EXERCISE BRIEF » Scan the records for "agent" and copy each line that contains it.

(Stored items)
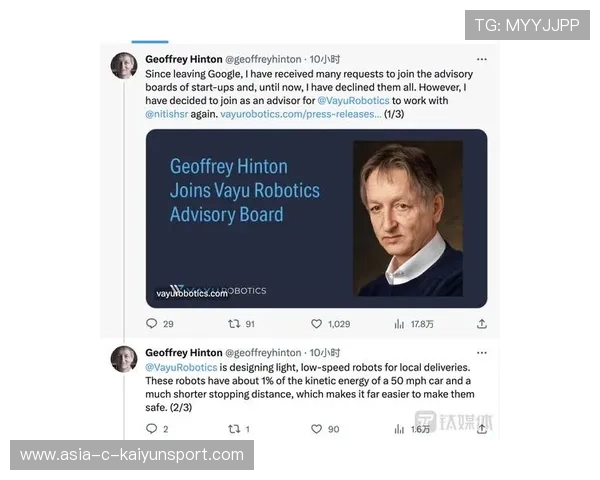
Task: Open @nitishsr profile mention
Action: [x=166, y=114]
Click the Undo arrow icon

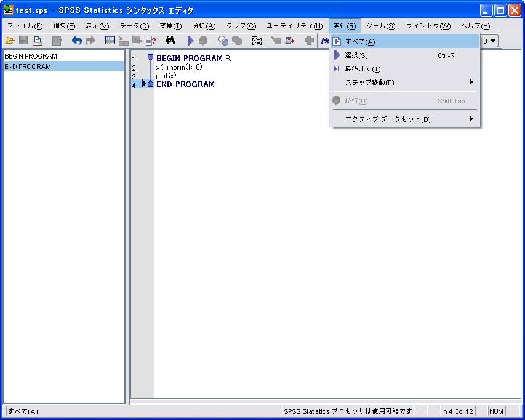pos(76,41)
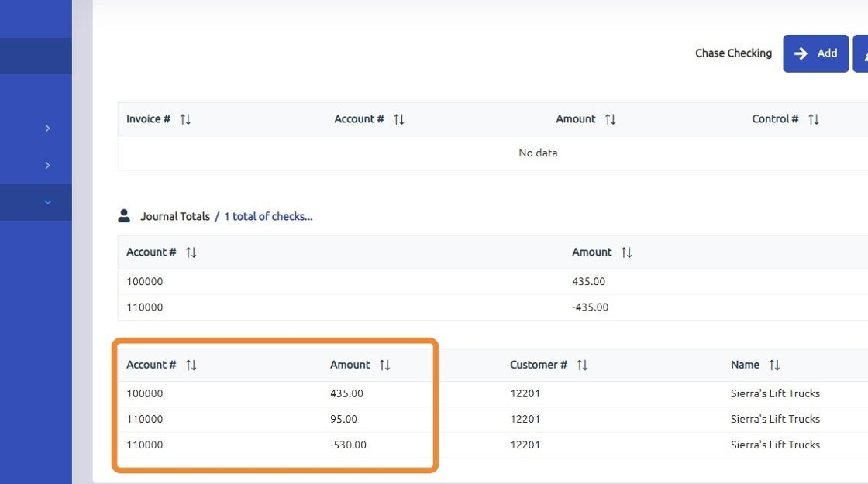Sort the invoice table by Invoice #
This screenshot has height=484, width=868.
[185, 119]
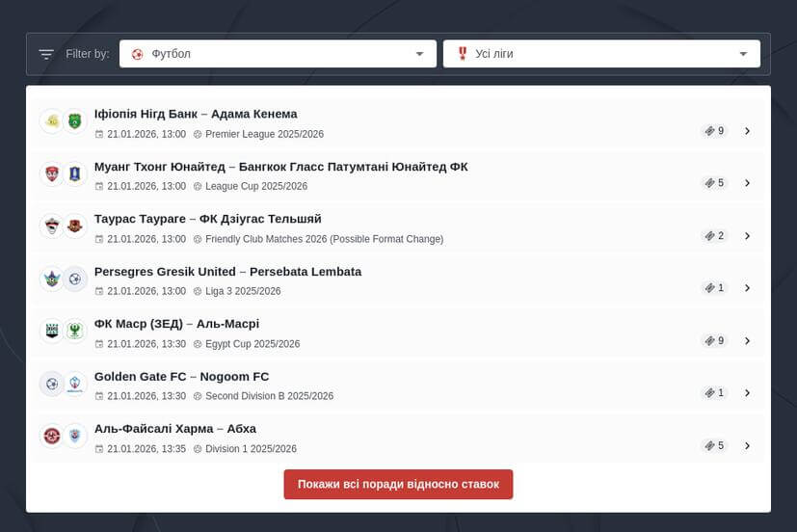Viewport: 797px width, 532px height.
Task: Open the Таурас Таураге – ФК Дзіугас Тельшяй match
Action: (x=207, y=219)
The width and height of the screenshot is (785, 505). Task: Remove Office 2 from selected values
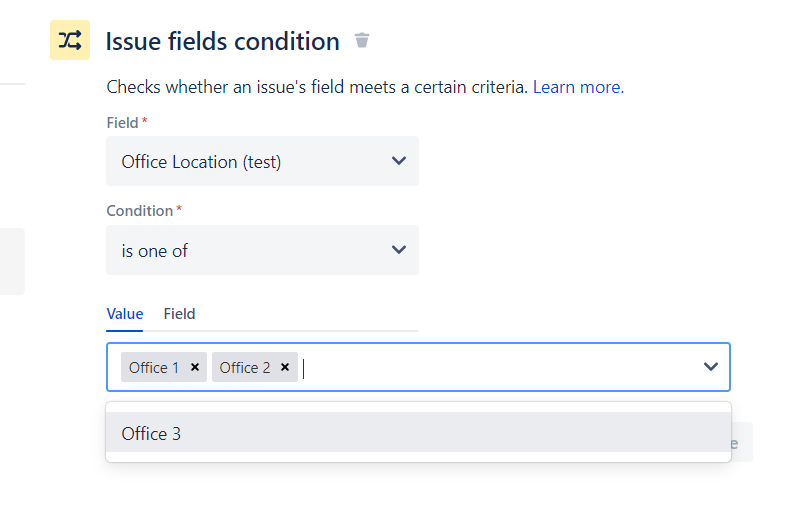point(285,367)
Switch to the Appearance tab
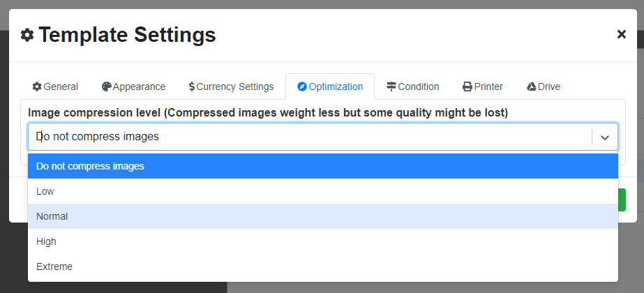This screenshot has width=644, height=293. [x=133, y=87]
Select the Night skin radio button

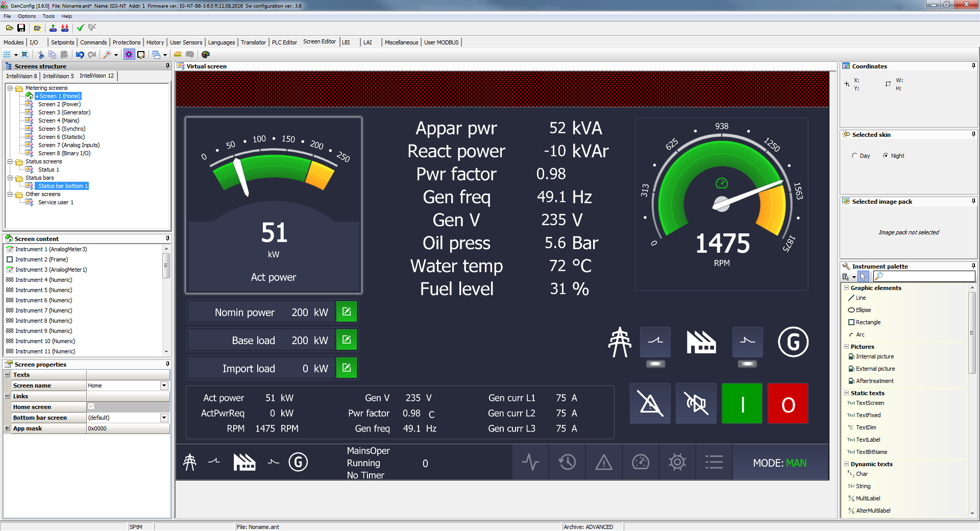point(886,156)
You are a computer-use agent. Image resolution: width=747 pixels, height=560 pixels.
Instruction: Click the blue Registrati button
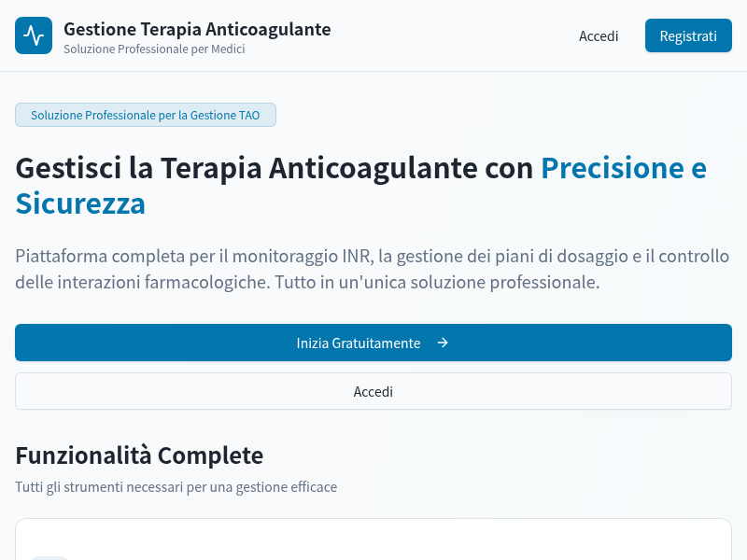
--
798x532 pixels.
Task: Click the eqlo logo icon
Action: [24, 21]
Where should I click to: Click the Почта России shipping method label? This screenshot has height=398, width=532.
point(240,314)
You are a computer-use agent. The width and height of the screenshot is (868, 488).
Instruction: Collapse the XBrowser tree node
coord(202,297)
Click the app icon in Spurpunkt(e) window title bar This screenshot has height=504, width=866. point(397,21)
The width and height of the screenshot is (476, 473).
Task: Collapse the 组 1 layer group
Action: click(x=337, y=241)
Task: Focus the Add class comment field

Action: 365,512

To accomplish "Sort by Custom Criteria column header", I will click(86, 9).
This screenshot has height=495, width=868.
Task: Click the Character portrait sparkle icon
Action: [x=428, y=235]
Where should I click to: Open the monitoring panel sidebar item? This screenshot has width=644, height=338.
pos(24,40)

RESULT »
You are a computer-use agent. Image resolution: width=747 pixels, height=560 pixels.
You are a computer-use agent. The width and height of the screenshot is (868, 488).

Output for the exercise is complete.